Saturday, April 27, 2013

The 2013 Spring/Summer Field Season Approach-eth.....

....two weeks ago it was the "calm before the storm" and now we are in full-throttle "deployment" and "turnover" mode.

We're also getting to that crazy crunch time in the semester.  A constant string of grading and gearing up for finals.

This summer will be hectic, to say the least.

One camera trap project that has been ongoing for a year will terminate at the beginning of May.  And this will be replaced with a slew of new projects (all involving undergraduate researchers) that I will oversee and have to bounce around in-between all summer.

A second camera trap project will continue for another year.  One of my research students will take this one over for the summer (I usually do it, but it would be perfect for him).

I have one student who will continue wolf research that was started this last winter.

I also have two new herp-related projects starting....

1) A radio telemetry study involving Blanding's Turtles (Emydoidea blandingi) can see some photos below from the prep work for this project that started LAST spring.  I have three students involved in that project.

2) a study of riparian snake communities, which requires drift fences.  This week it was finally warm enough to really try and install the fences.  Luckily, I have a cadre of hard-working undergraduate students that I can trust to volunteer and help me with stuff like this.....
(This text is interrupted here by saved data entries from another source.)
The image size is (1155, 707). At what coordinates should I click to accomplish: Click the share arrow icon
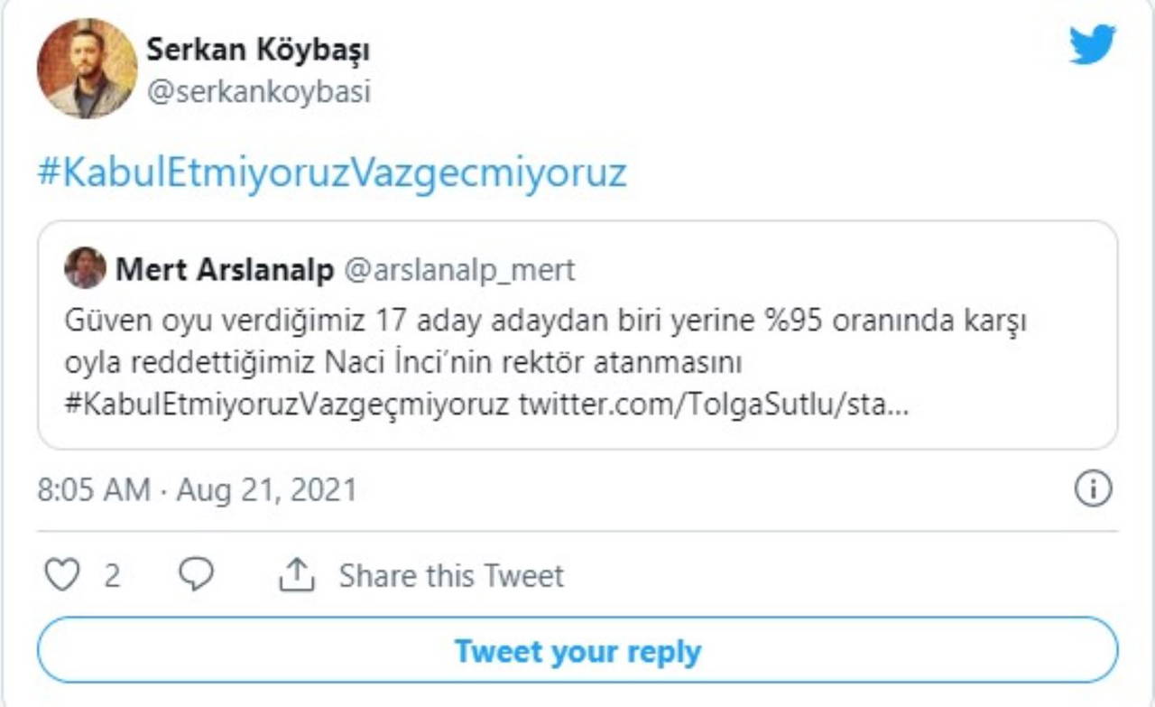[296, 575]
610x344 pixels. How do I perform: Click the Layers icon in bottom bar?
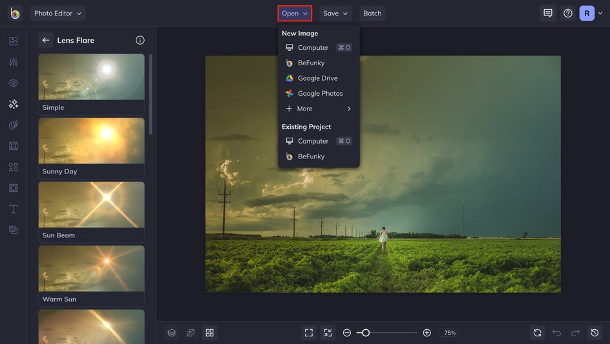(172, 333)
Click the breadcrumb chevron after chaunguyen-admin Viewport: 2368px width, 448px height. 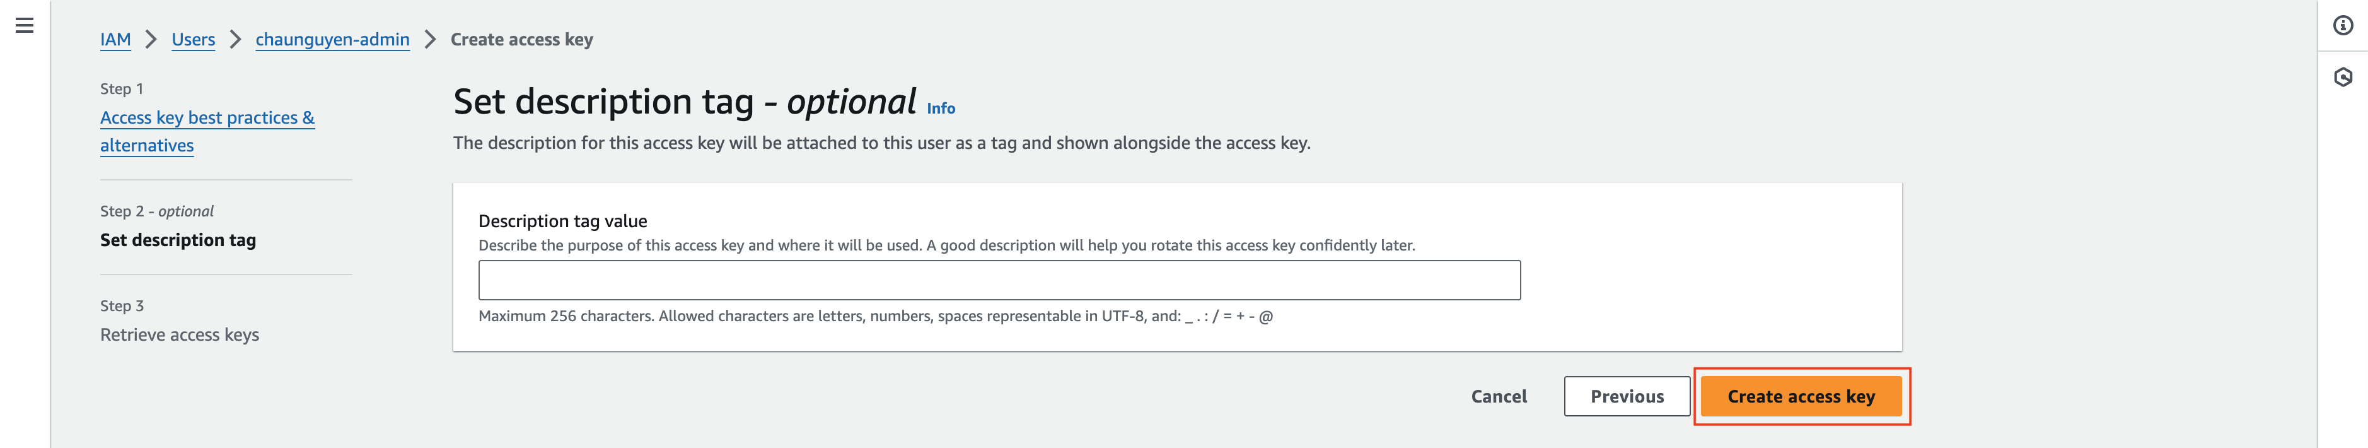(x=429, y=40)
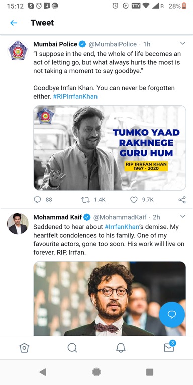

As a mentor to budding ecologists, nothing makes me happier than to see them all working one standing around....and no complaining or whining (which I have a zero-tolerance policy on.... ).  Furthermore, they looked to be enjoying themselves.

In a single afternoon we installed all of the fencing for one of three study sites.  Hopefully we get the other two sites done in the next week and we can start catching "stuff".  :)

I also was "mean" enough to force my Advanced Ecology students to measure out a small mammal trapping grid as part of a class exercise, just like last year.

Yet, this year we did our work in the middle of a down-pour......

We didn't actually set any Sherman Traps until the following week, when it was not raining and the critters wouldn't be so likely to die due to exposure.  We added a bit of alpaca wool to the traps to help them out (it was in the 30s the evening the traps went out.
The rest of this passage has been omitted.